# Tutorial

Inspired from PyTorch Geometric [series of tutorials](https://pytorch-geometric.readthedocs.io/en/latest/get_started/introduction.html).

In [8]:
#Execute the following line codes if executing in Python environment where pytorch_geometric is not installed
#pip install -q torch-scatter -f https://data.pyg.org/whl/torch-1.10.0+cu113.html
#pip install -q torch-sparse -f https://data.pyg.org/whl/torch-1.10.0+cu113.html
#pip install -q git+https://github.com/pyg-team/pytorch_geometric.git

In [9]:
import numpy as np
import torch
import torch_geometric.datasets as datasets
import torch_geometric.data as data
import torch_geometric.transforms as transforms
import networkx as nx
from torch_geometric.utils.convert import to_networkx

## Part 2: Simple GNN in PyG

### Load a dataset

List all the available datasets. <br>
Check online [documentation](https://pytorch-geometric.readthedocs.io/en/2.5.3/cheatsheet/data_cheatsheet.html) for statistics.

In [10]:
from torch_geometric.transforms import NormalizeFeatures

In [11]:
name = 'Cora'
dataset = datasets.Planetoid('./data', name, transform=NormalizeFeatures())

  if osp.exists(f) and torch.load(f, weights_only=False) != _repr(
  f = osp.join(self.processed_dir, 'pre_filter.pt')
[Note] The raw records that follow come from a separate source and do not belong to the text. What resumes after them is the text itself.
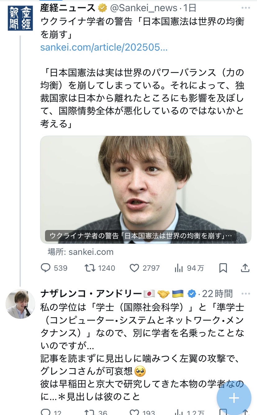Reply to Nazarenko Andrii's post
This screenshot has height=415, width=257.
tap(46, 412)
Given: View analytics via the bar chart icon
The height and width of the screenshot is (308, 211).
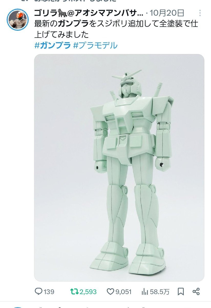Looking at the screenshot, I should [145, 292].
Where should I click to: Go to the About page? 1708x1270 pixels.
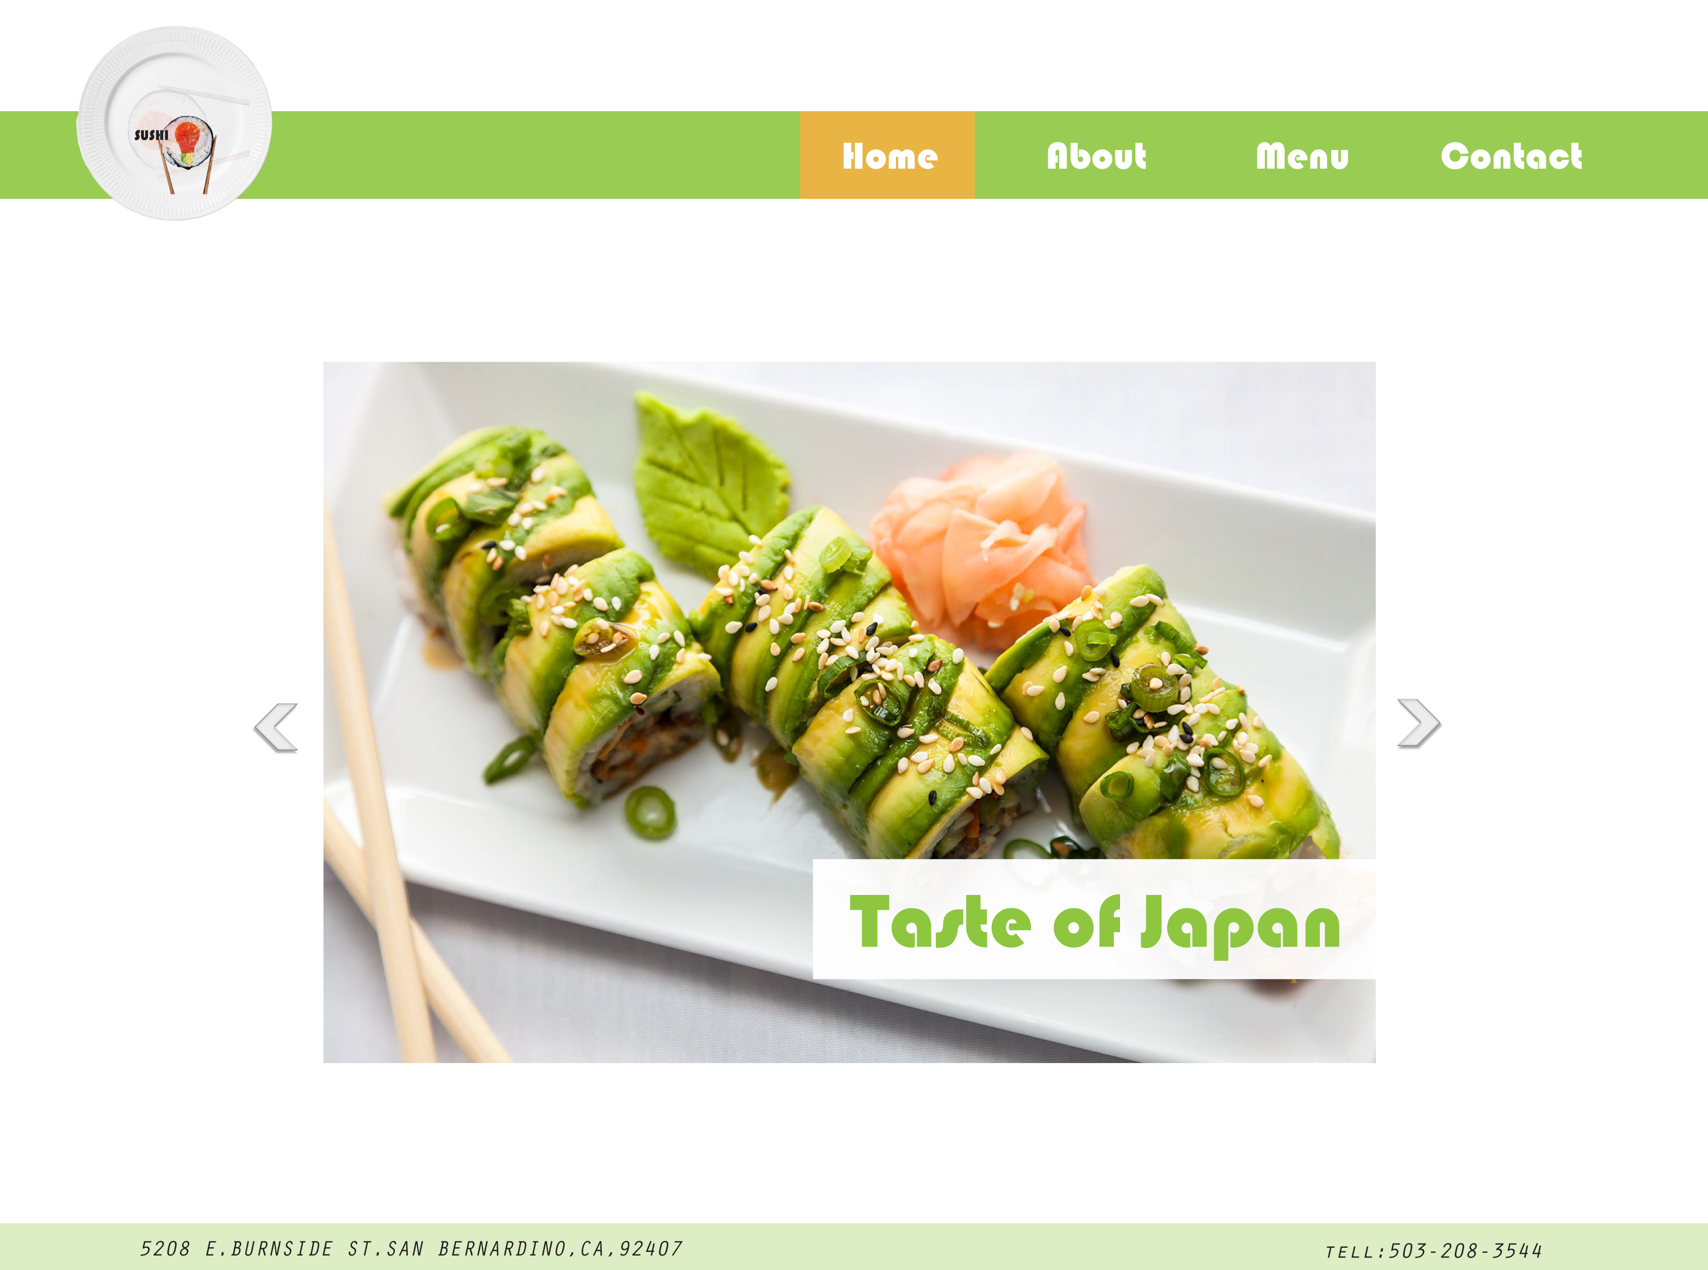[1097, 156]

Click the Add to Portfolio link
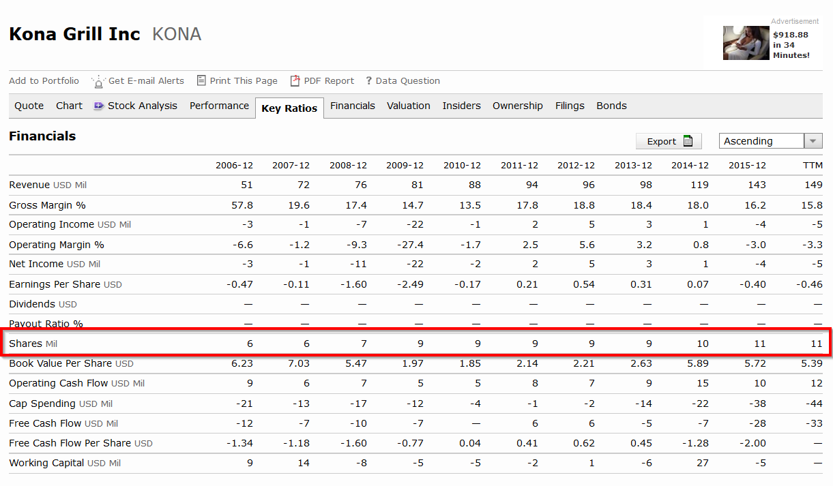click(44, 80)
We make use of **[data transformations](https://pytorch-geometric.readthedocs.io/en/latest/notes/introduction.html#data-transforms) via `transform=NormalizeFeatures()`**.
Transforms can be used to modify your input data before inputting them into a neural network, *e.g.*, for normalization or data augmentation.
Here, we [row-normalize](https://pytorch-geometric.readthedocs.io/en/latest/modules/transforms.html#torch_geometric.transforms.NormalizeFeatures) the bag-of-words input feature vectors.


### Implement a two layers GNN (with one hidden layer)
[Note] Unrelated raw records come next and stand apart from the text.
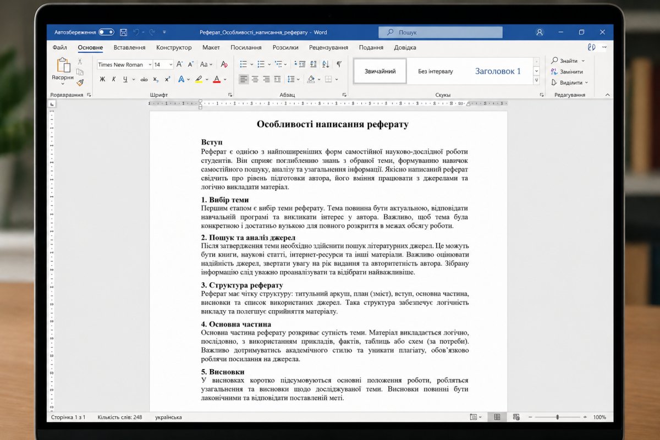Click the Save floppy disk icon
660x440 pixels.
pos(123,32)
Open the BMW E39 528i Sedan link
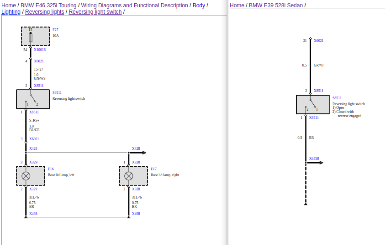 click(x=276, y=5)
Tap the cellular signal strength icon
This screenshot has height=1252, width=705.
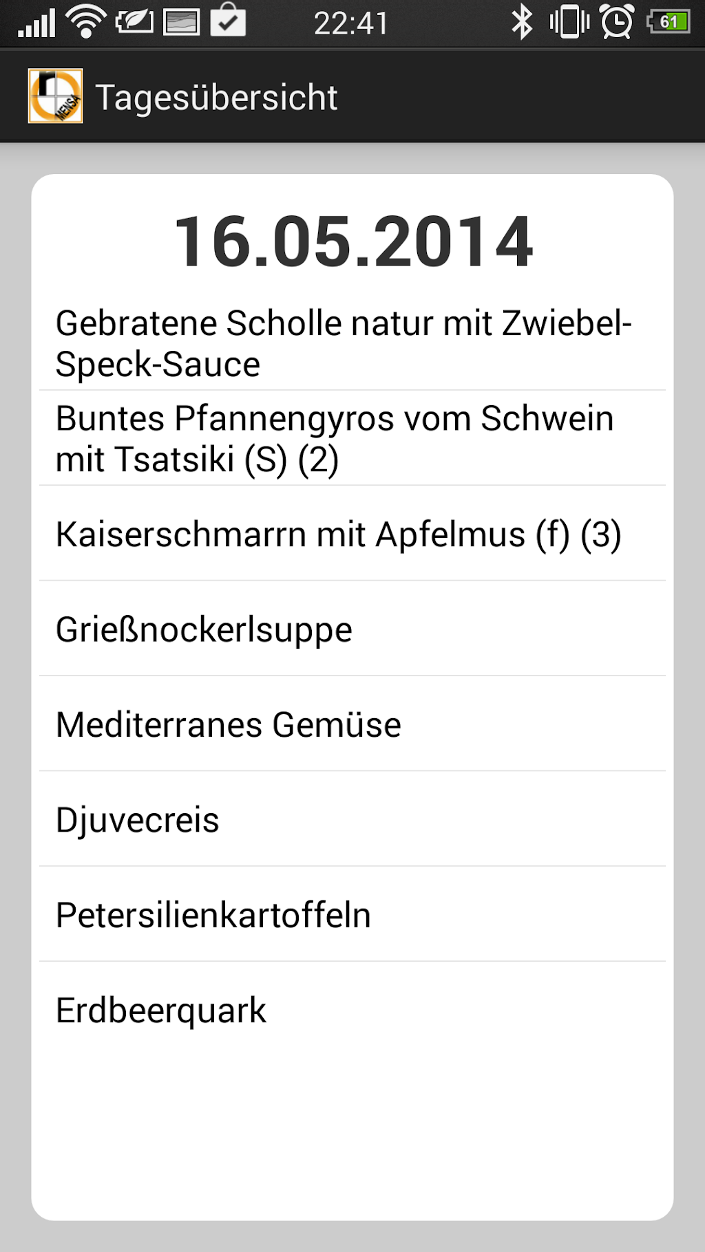[x=36, y=23]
Use of [`GCN`](https://pytorch-geometric.readthedocs.io/en/latest/generated/torch_geometric.nn.conv.GCNConv.html#torch_geometric.nn.conv.GCNConv) graph convolutional layer.
This graph convolutional operator is from the “Semi-supervised Classification with Graph Convolutional Networks” [paper](https://openreview.net/forum?id=SJU4ayYgl).

In [12]:
import torch
import torch.nn.functional as F
from torch_geometric.nn import GCNConv

class GCN(torch.nn.Module):
    def __init__(self):
        super().__init__()
        self.conv1 = GCNConv(dataset.num_node_features, 16) #as for any layer (e.g., Conv2d) {in,out}_channels should be precised
        #remind: input channels can be accessed through num_node_features attribute.
        self.conv2 = GCNConv(16, dataset.num_classes)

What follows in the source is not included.